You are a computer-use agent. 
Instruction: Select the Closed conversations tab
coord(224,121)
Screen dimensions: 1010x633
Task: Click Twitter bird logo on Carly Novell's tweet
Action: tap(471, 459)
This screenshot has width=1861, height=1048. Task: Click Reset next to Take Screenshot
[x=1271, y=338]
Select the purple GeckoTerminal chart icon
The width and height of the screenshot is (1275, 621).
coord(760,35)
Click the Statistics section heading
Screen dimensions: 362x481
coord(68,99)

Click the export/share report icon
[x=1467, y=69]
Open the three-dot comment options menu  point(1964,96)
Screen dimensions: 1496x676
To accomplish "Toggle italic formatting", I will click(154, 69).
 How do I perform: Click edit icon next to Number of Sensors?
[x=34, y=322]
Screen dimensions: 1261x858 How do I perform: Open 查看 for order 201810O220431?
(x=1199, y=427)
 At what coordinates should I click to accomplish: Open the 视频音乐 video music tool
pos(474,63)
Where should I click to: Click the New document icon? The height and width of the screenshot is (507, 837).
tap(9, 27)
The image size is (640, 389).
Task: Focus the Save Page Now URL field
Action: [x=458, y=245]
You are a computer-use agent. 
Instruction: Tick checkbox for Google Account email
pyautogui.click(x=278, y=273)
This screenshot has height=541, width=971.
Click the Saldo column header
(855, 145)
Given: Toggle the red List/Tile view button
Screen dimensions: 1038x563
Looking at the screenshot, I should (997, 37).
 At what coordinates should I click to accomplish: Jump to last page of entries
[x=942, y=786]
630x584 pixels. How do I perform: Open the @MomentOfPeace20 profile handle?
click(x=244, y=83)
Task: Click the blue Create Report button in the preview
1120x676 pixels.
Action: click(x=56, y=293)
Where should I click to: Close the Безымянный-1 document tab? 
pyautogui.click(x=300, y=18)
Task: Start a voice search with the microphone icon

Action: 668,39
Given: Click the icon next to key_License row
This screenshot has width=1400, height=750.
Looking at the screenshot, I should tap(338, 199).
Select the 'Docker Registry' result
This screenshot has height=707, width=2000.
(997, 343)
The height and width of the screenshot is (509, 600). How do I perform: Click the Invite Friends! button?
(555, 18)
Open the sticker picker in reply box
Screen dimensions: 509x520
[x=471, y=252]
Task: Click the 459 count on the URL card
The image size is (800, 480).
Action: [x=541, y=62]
===============
Word for word, return each of the entries shown above.

You are a computer-use agent. 
Instruction: Select the Closed conversations tab
coord(224,121)
Screen dimensions: 1010x633
Task: Click Twitter bird logo on Carly Novell's tweet
Action: tap(471, 459)
This screenshot has width=1861, height=1048. Task: Click Reset next to Take Screenshot
[x=1271, y=338]
Select the purple GeckoTerminal chart icon
The width and height of the screenshot is (1275, 621).
coord(760,35)
Click the Statistics section heading
Screen dimensions: 362x481
coord(68,99)

Click the export/share report icon
[x=1467, y=69]
Open the three-dot comment options menu  point(1964,96)
Screen dimensions: 1496x676
To accomplish "Toggle italic formatting", I will click(154, 69).
 How do I perform: Click edit icon next to Number of Sensors?
[x=34, y=322]
Screen dimensions: 1261x858 How do I perform: Open 查看 for order 201810O220431?
(x=1199, y=427)
 At what coordinates should I click to accomplish: Open the 视频音乐 video music tool
pos(474,63)
Where should I click to: Click the New document icon? The height and width of the screenshot is (507, 837).
tap(9, 27)
The image size is (640, 389).
Task: Focus the Save Page Now URL field
Action: [x=458, y=245]
You are a computer-use agent. 
Instruction: Tick checkbox for Google Account email
pyautogui.click(x=278, y=273)
This screenshot has height=541, width=971.
Click the Saldo column header
(855, 145)
Given: Toggle the red List/Tile view button
Screen dimensions: 1038x563
Looking at the screenshot, I should (997, 37).
 At what coordinates should I click to accomplish: Jump to last page of entries
[x=942, y=786]
630x584 pixels. How do I perform: Open the @MomentOfPeace20 profile handle?
click(x=244, y=83)
Task: Click the blue Create Report button in the preview
1120x676 pixels.
Action: click(x=56, y=293)
Where should I click to: Close the Безымянный-1 document tab? 
pyautogui.click(x=300, y=18)
Task: Start a voice search with the microphone icon

Action: 668,39
Given: Click the icon next to key_License row
This screenshot has width=1400, height=750.
Looking at the screenshot, I should tap(338, 199).
Select the 'Docker Registry' result
This screenshot has height=707, width=2000.
(997, 343)
The height and width of the screenshot is (509, 600). How do I perform: Click the Invite Friends! button?
(555, 18)
Open the sticker picker in reply box
Screen dimensions: 509x520
[x=471, y=252]
Task: Click the 459 count on the URL card
The image size is (800, 480).
Action: [x=541, y=62]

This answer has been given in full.